Hausmittel gegen Schluckauf

  • Zunge reizen: Hierfür zieht man die Zunge mit den Fingerspitzen langsam heraus und hält sie für eine Minute draußen.
  • Luft anhalten: So steigt der Kohlendioxid- Gehalt im Blut, was das Zwerchfell lockert. Einfach so lange wies geht die Luft anhalten und anschließend ein Glas Wasser trinken.
  • Sinne ablenken: Lenkt eure Aufmerksamkeit auf etwas anderes.
  • Glas Wasser: Ein Glas Wasser trinken, während man auf dem Kopf steht.
  • Erschrecken: Der Klassiker – mehr muss man dazu nicht sagen.
  • Zucker oder Essig: Man nehme etwas Zucker oder Essig zu sich und der Schluckauf wird besser.
  • Papiertüte atmen: Man kann den Kohlendioxidgehalt im Blut auch steigern, indem man in eine Papiertüte atmet.
  • Luft anhalten: In dem Moment Schlucken, in den man den Schluckauf kommen spürt und währenddessen die Luft anhalten.

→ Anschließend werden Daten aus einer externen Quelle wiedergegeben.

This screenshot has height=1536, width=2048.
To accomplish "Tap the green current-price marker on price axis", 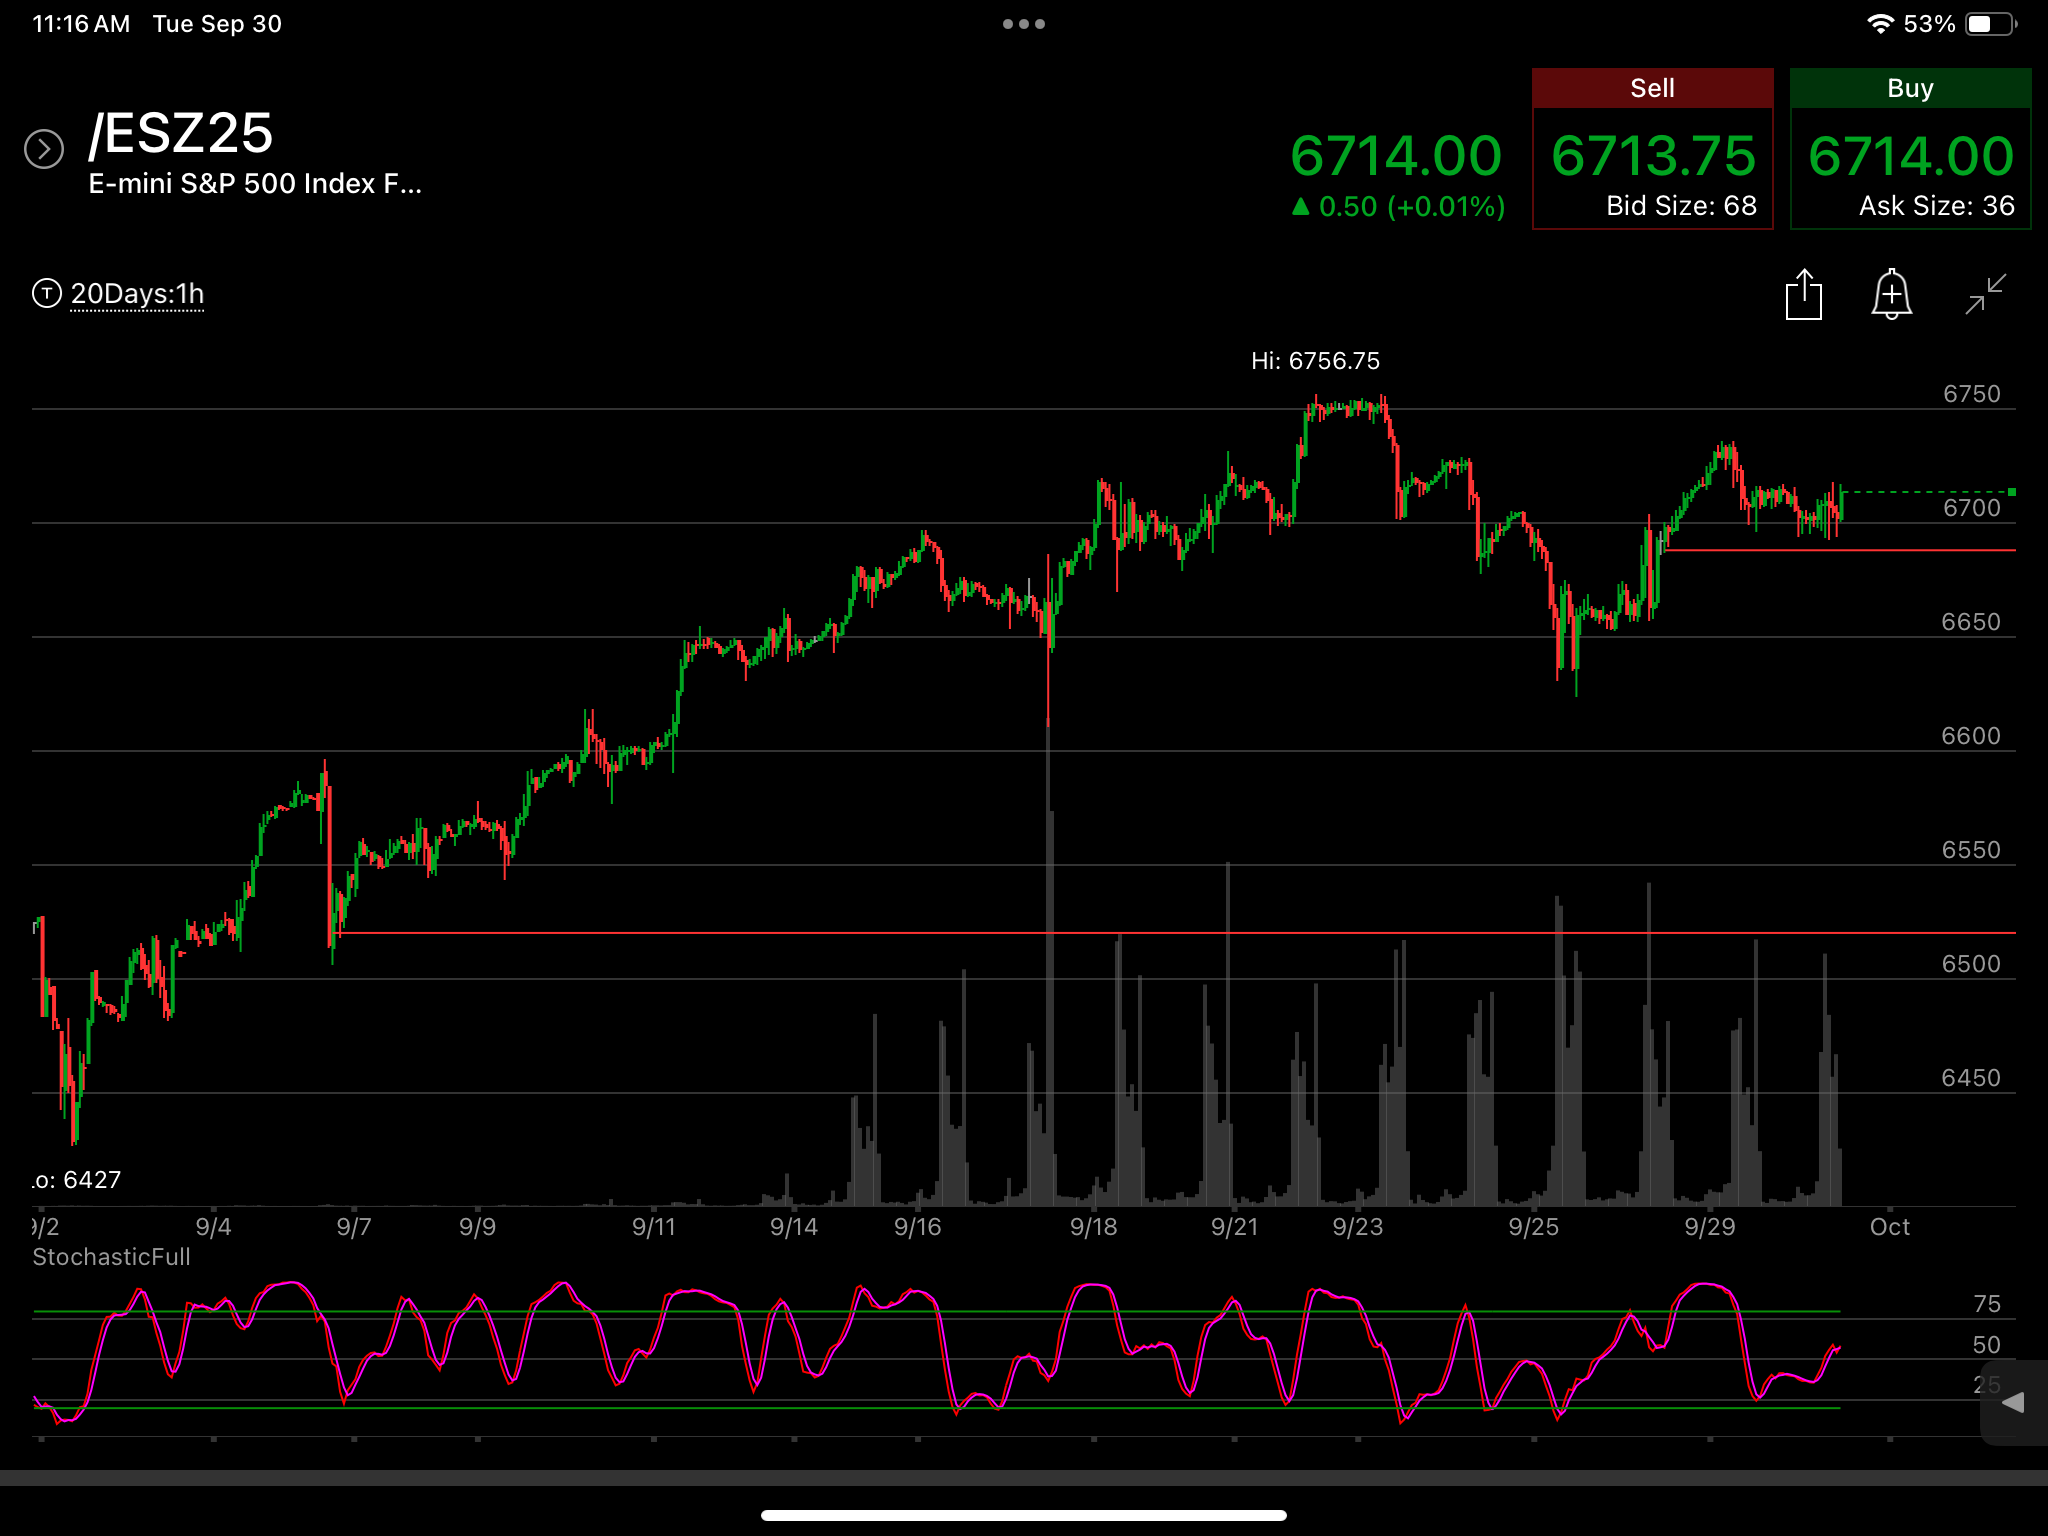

Ein weiterer Trick: Man lässt sich von einem Freund oder einer Freundin ganz viele leichte Fragen hintereinander stellen, da dies die Sinne ablenkt und man den Schluckauf so vergisst… Fragen wie: Wie viel Uhr? Wie heißt Du? Wann hast du Geburtstag? Fragen, die leicht zu beantworten sind. Wichtig ist, dass diese sehr schnell hintereinander gestellt und beantwortet werden.

Nach dem Essen

Schnelles Essen sollte man vermeiden, um Schluckauf vorzubeugen. Zudem bietet es sich an, viel Wasser beim Essen zu trinken.

Chronischen Schluckauf bekämpfen

Hält der Schluckauf mehr als einen Tag an oder kommt regelmäßig immer wieder, dann sollte man einen Arzt aufsuchen. Da der nicht aufhörende Schluckauf auch schwerwiegende Krankheiten anzeigen kann, welche man behandeln muss. Zudem kann der Dauerschluckauf zu einer Sauerstoffunterversorgung führen. Chronischer Schluckauf kommt sehr selten vor und betrifft in der Regel nur Männer. Schluckauf kann aufgrund folgender Krankheiten dauerhaft oder immer wieder auftreten: Magengeschwür, Schädel- Hirn- Trauma , Multiple Sklerose, verschiedene Tumore, Schlaganfall, Herzinfarkt und einige weitere schwerwiegende Erkrankungen. Chronischem Schluckauf folgt eine Therapie oder eine medikamentöse Behandlung.

Schluckauf nach Chemo Therapie

Nach oder während einer Chemotherapie treten oft vermeintlich harmlose Beschwerden wie Schluckauf auf, welche aber für die Betroffenen sehr belastend sein können. Dies liegt an bestimmten Stoffen in der Chemotherapie, welche das Erbrechen vorbeugen sollen. Möglicherweise muss man diese dann durch ähnlich wirkende Stoffe austauschen, welche bei einem keinen Schluckauf verursachen.